Your phone is now at risk from Chinese attacks sweeping across America from “state to state.” These threats come by way of malicious texts crafted to steal your money and even your identity. But if you’re a Galaxy owner, maybe Samsung has the fix.
The Galaxy-maker has been working on a solution for malicious texts with Korean communication and security agencies since last year. Now it is hitting users’ devices. Per local reports, the Korea Communications Commission has confirmed “it has developed an ‘AI based malicious message blocking feature’ in collaboration with the Korea Internet & Security Agency (KISA) and Samsung.”

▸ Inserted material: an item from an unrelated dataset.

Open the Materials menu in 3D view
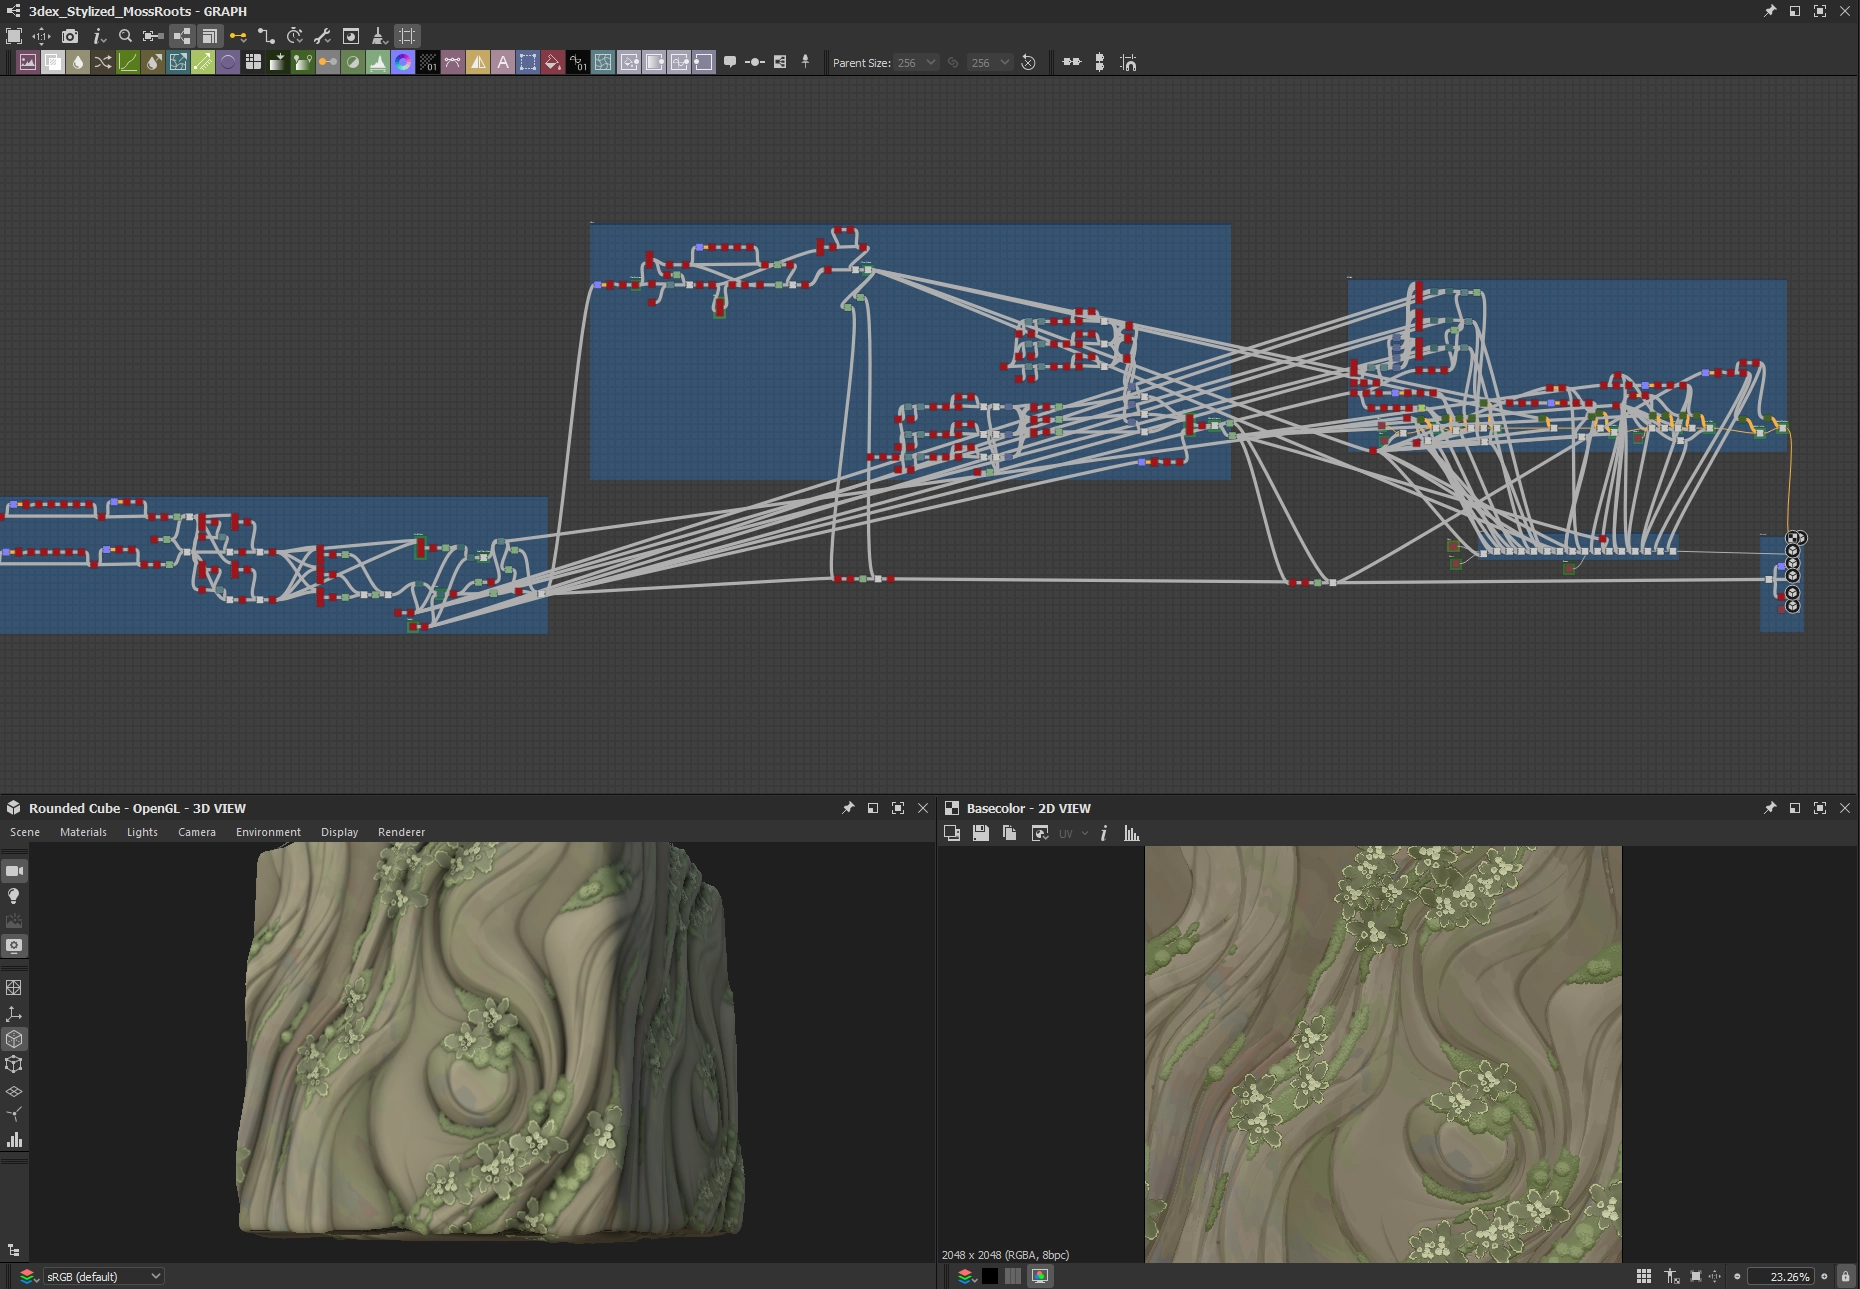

This will come with Android 15 and One UI 7, and unsurprisingly the new Galaxy S25 will get it first. It will then be available to other flagships once they’re upgraded. This arrives in Korea as American media warns SMS scams are “out of control across the U.S., and Apple, Android can’t do anything to stop it.” It needs a wider deployment.
This new security update “is an AI-based technology that automatically blocks messages containing suspicious content on smartphones. It categorizes and blocks illegal spam messages that include sender numbers deemed to be malicious and risky links (URLs).”
If that works as billed, then Samsungs may be first to kill the road toll, undelivered packages and other smashing attacks now “spiraling out of control” in America. Attackers rotate numbers to beat blocks. But these are driven by phishing kits and include malicious links from clearly dubious URLs and telltale wording. This should be child’s play for sophisticated on-device AI to eradicate once and for all.
Clearly this will need to be adapted for regional variations, but this is AI and should be able to adapt to widen its aperture as it rolls out more widely. Between this and Google’s new anti scam defenses that are coming first to Pixels, users will be better protected.
The recent federal, state and local law enforcement warnings for Americans to delete these texts which seem to easily bypass current defenses has raised the profile of so-called smishing. The pressure is now on phone maker as to deploy solutions.
When it goes live in Korea, “users can selectively unblock or check blocked malicious messages, messages blocked by AI, and messages they have blocked in case they need to receive automatically blocked messages.” We await news on any wider rollout.